## Task instructions
Collect every line of the entries below that contains the word "screenshot". Case matters.

■ ■ ■ ■ ■ ■ ■

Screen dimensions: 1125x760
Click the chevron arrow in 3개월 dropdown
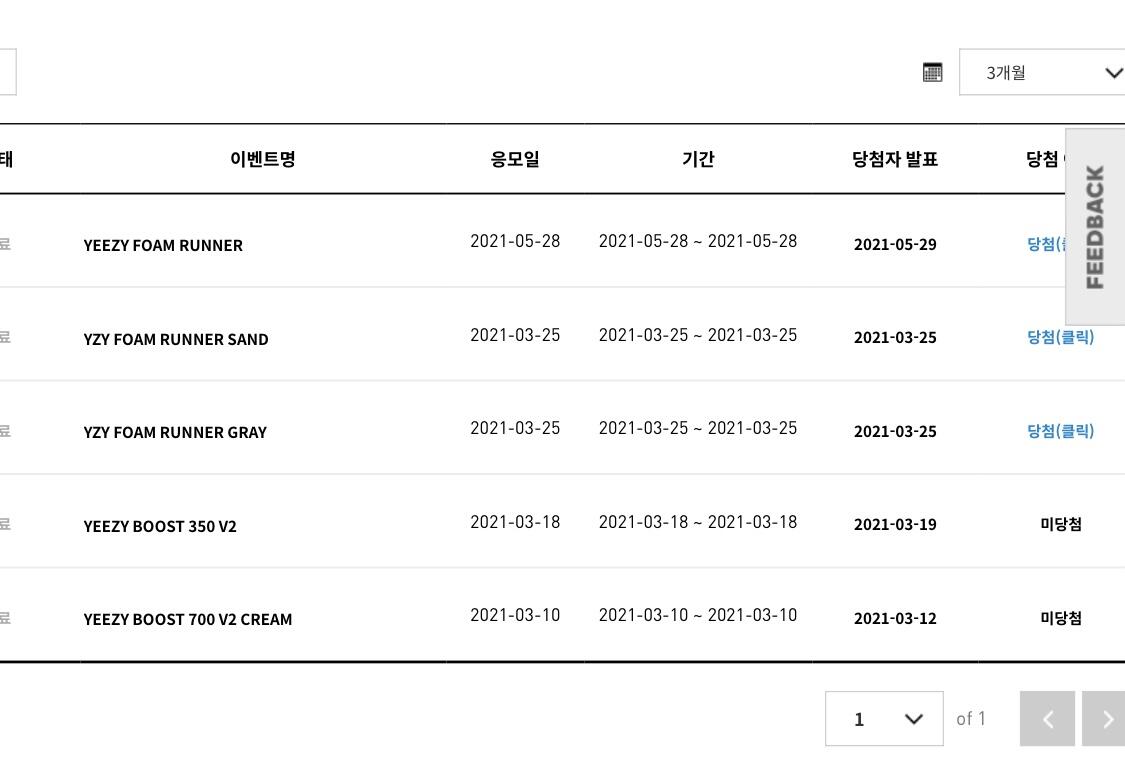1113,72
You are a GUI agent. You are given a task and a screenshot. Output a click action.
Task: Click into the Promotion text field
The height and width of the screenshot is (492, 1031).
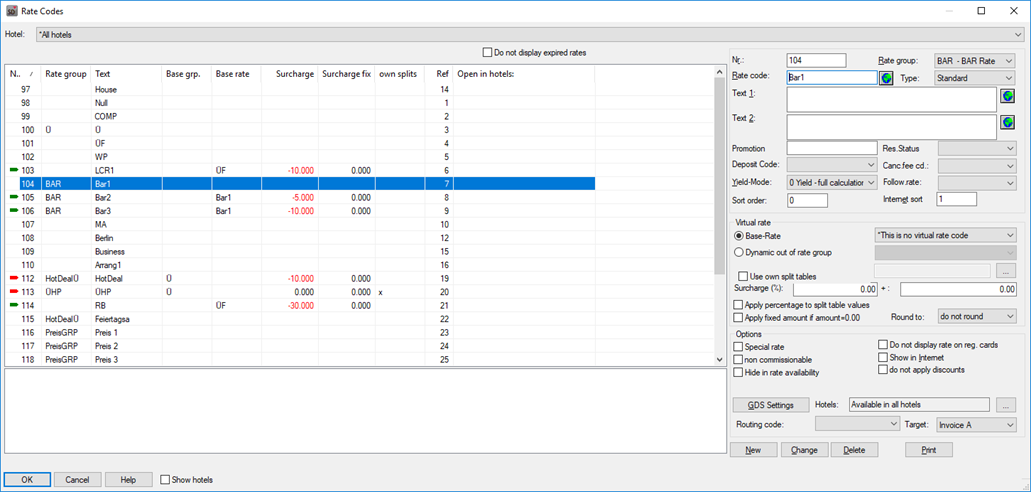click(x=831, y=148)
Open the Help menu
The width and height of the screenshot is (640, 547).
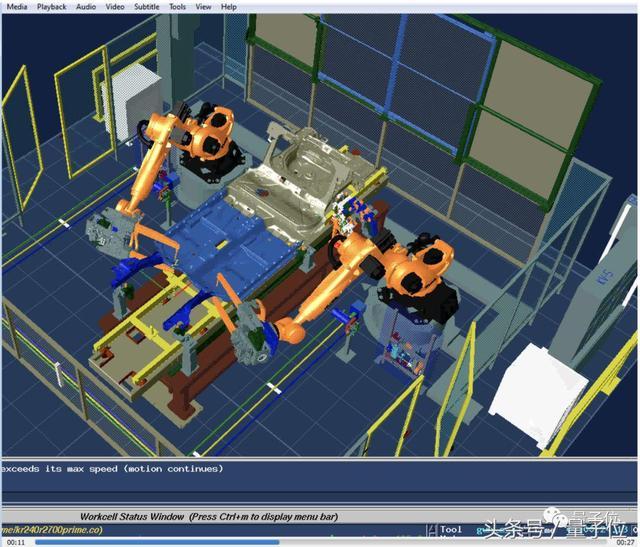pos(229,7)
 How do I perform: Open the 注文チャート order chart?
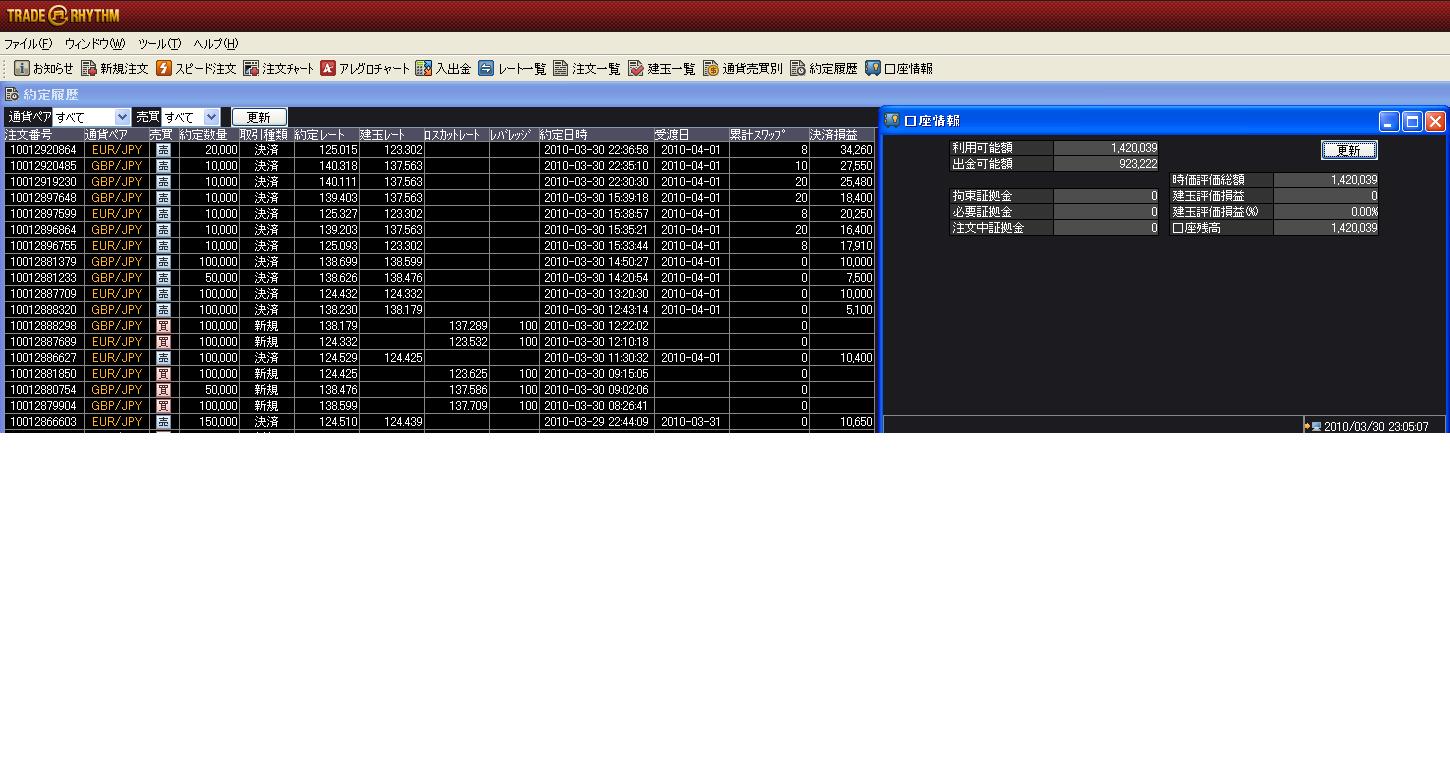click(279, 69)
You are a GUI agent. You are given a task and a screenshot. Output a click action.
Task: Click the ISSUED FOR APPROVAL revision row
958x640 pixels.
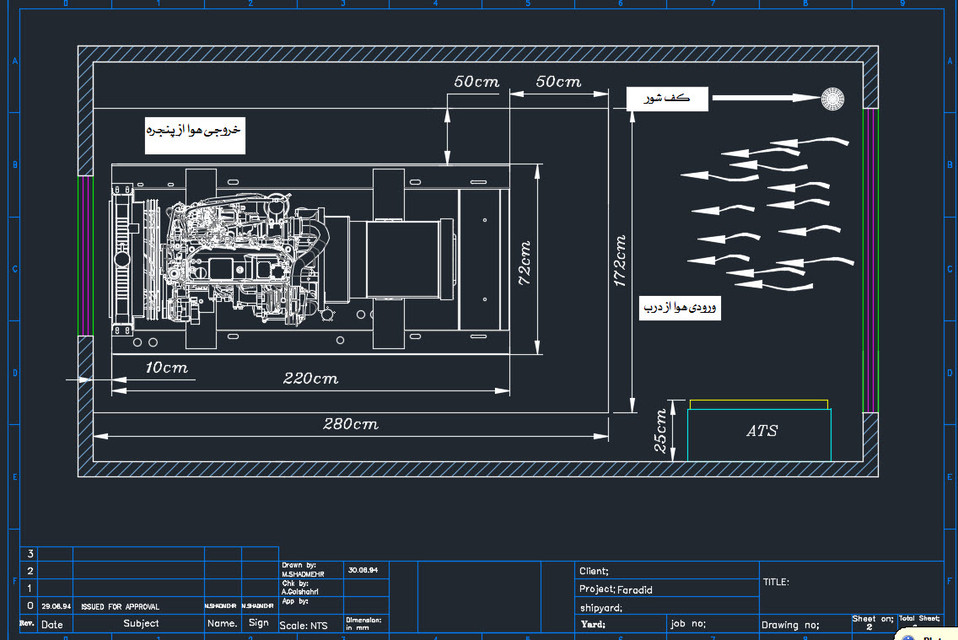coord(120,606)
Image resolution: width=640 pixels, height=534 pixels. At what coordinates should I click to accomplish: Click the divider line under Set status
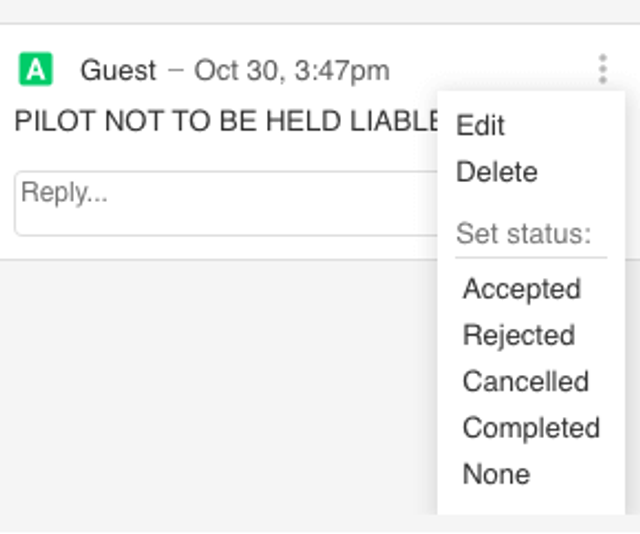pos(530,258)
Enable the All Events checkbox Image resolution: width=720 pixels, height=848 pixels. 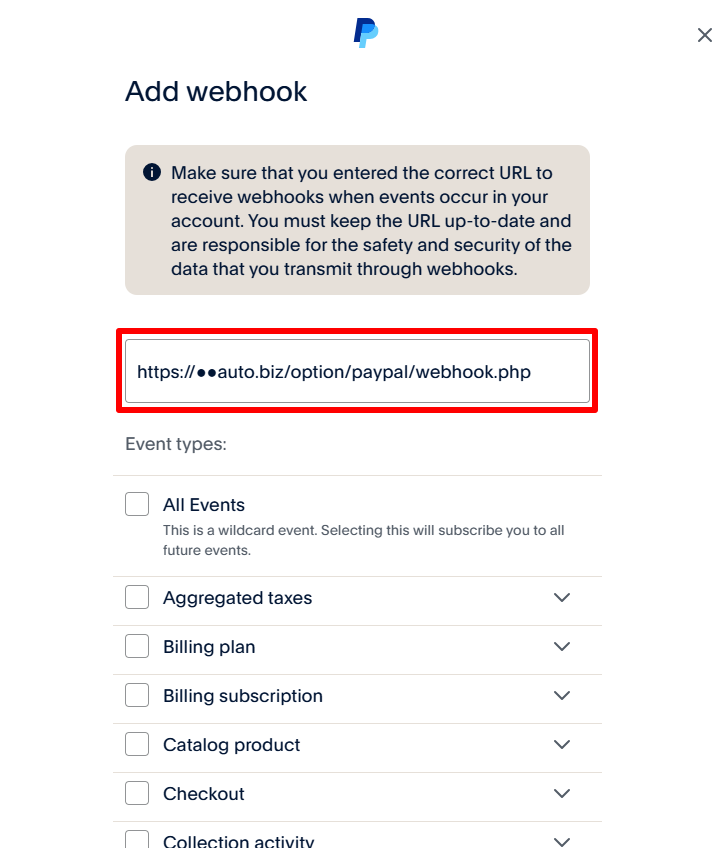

■ ■ ■ ■ ■ ■ ■

## Output of the task
You are a GUI agent. You are given a task and a screenshot. Output a click action.
The height and width of the screenshot is (492, 1031).
The width and height of the screenshot is (640, 547).
You are a GUI agent. You are given a task and a screenshot. Output a click action.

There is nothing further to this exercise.